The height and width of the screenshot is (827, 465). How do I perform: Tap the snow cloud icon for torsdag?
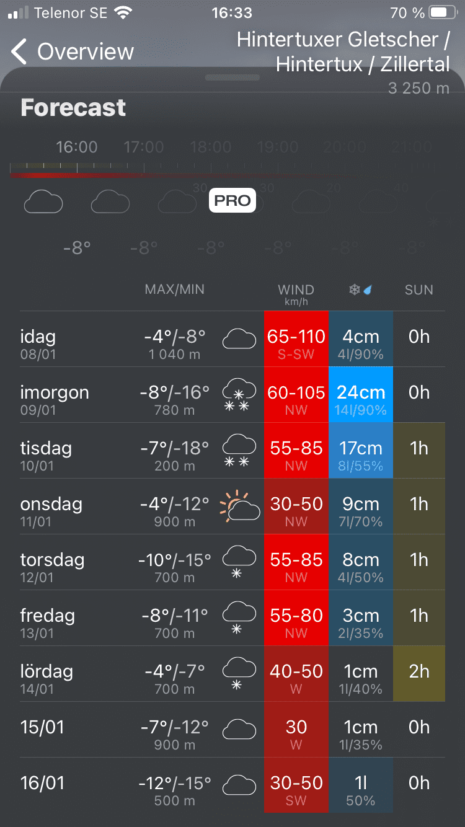tap(239, 562)
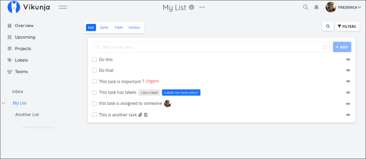Screen dimensions: 366x159
Task: Open the Upcoming sidebar link
Action: click(x=25, y=37)
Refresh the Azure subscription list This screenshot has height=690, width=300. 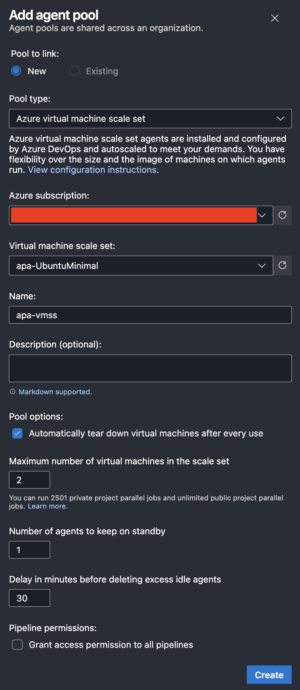283,215
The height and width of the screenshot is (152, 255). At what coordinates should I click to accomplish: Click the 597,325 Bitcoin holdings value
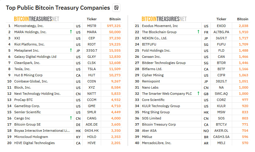[x=114, y=26]
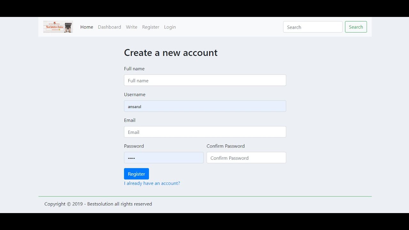The width and height of the screenshot is (409, 230).
Task: Click the Email input field
Action: click(x=205, y=132)
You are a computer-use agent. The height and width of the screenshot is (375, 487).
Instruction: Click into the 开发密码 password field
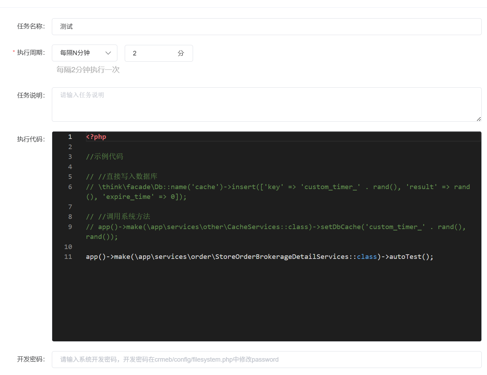click(x=266, y=360)
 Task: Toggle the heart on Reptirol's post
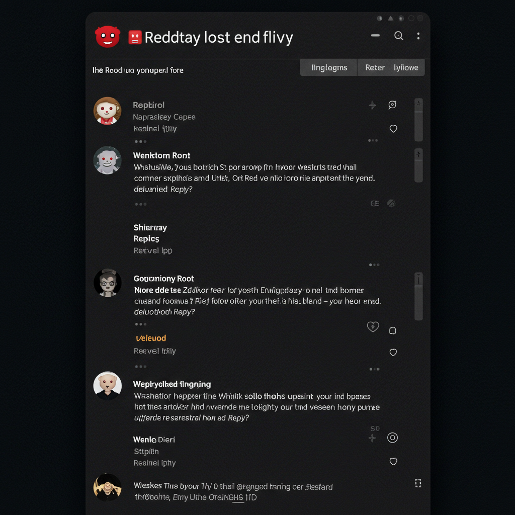point(393,129)

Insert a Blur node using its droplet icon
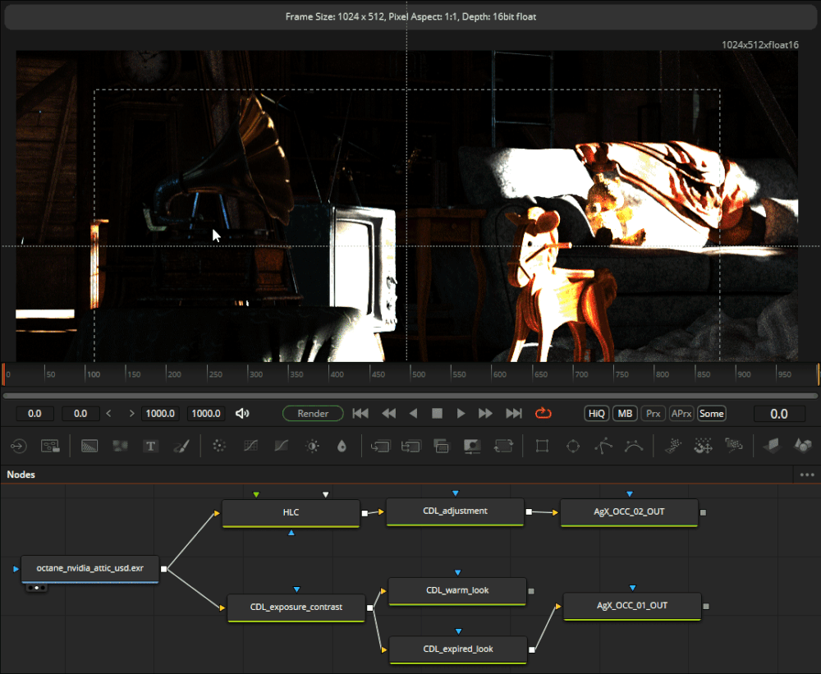point(343,446)
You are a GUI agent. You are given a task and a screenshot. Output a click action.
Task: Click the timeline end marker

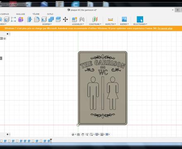point(51,140)
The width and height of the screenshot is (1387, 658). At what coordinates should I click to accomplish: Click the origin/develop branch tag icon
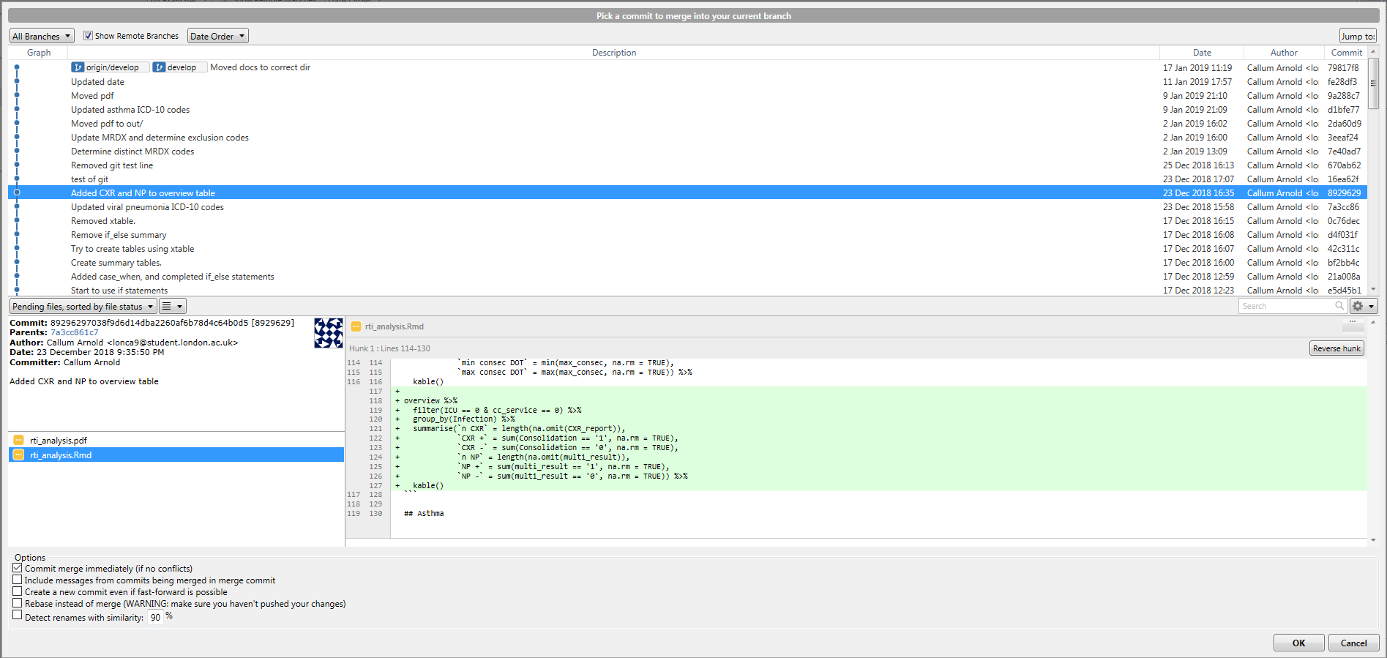pyautogui.click(x=78, y=67)
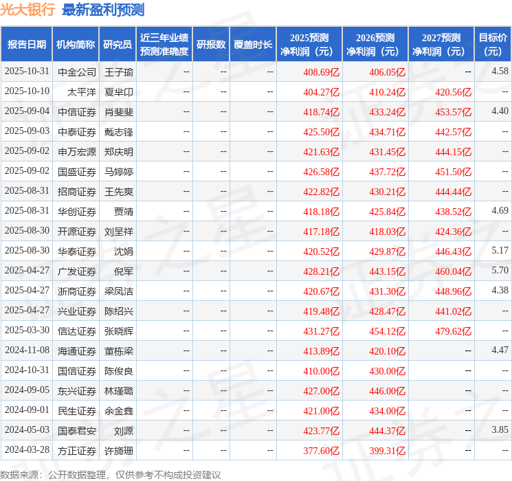Screen dimensions: 512x481
Task: Click the 2025预测净利润 column header
Action: click(x=309, y=44)
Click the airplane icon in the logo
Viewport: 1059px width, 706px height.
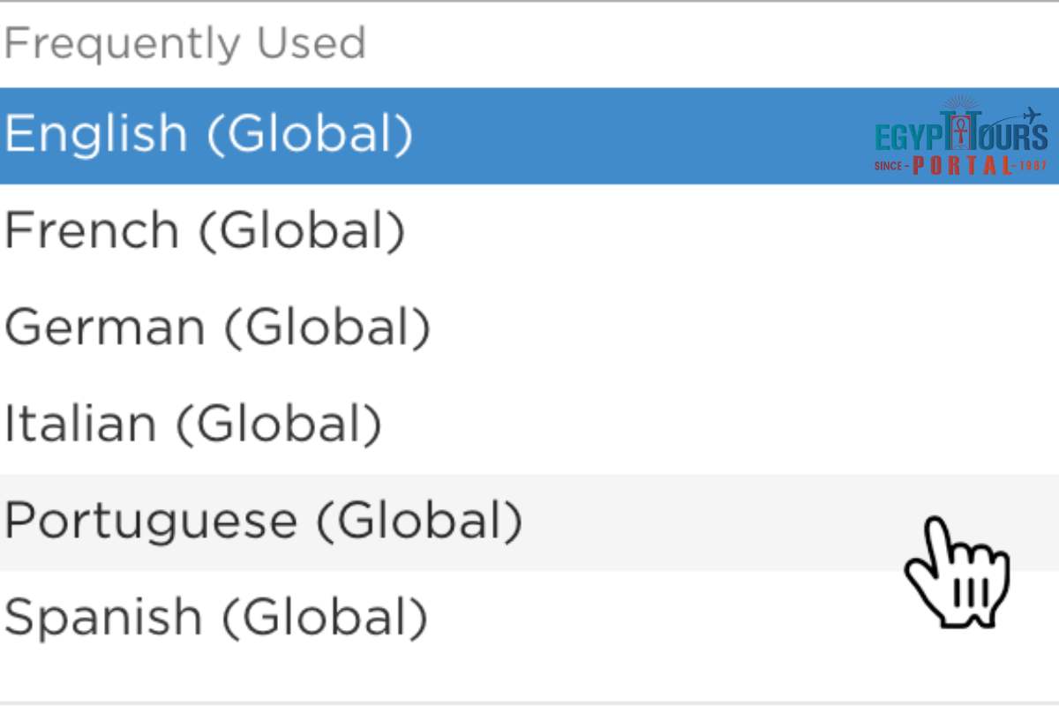[1029, 116]
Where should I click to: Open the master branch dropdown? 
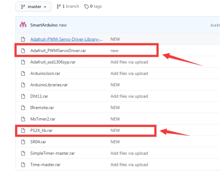pyautogui.click(x=33, y=7)
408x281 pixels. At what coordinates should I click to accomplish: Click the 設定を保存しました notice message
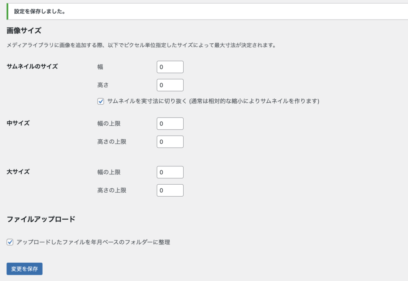[x=40, y=12]
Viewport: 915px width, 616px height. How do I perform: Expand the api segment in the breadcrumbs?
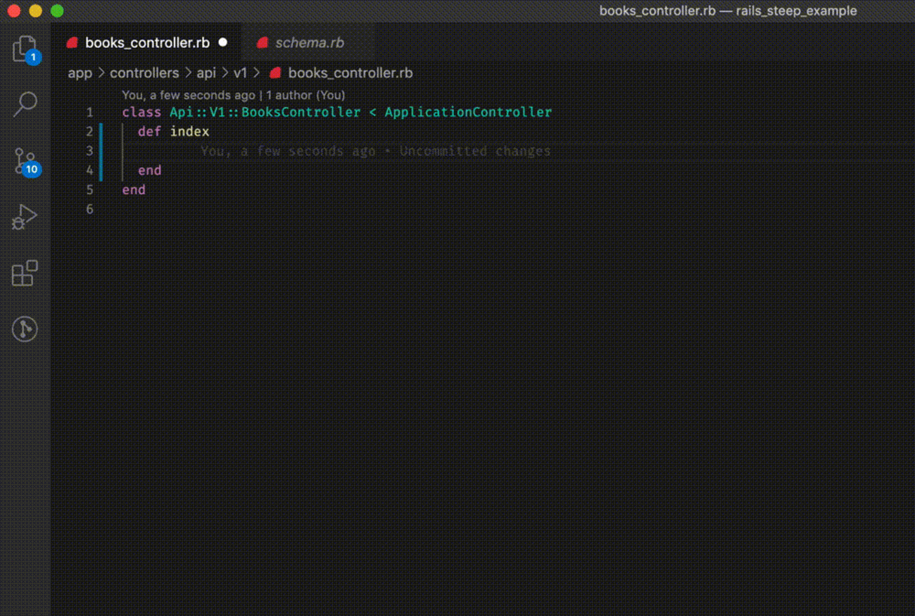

- - - - -

→ **Assignment**
What is needed is an exact transcription of the lines from the one holding "The width and height of the screenshot is (1387, 658)." to the end of the data, with every picture left out.

→ **Answer below**
The width and height of the screenshot is (1387, 658). At what coordinates should I click to accomplish: Click the origin/develop branch tag icon
pyautogui.click(x=78, y=67)
Screen dimensions: 512x481
Task: Click the 2025预测净利润 column header
Action: click(x=309, y=44)
Click the airplane icon in the logo
Viewport: 1059px width, 706px height.
[1029, 116]
Where should I click to: Open the master branch dropdown? 
pyautogui.click(x=33, y=7)
408x281 pixels. At what coordinates should I click to accomplish: Click the 設定を保存しました notice message
[x=40, y=12]
Viewport: 915px width, 616px height. How do I perform: Expand the api segment in the breadcrumbs?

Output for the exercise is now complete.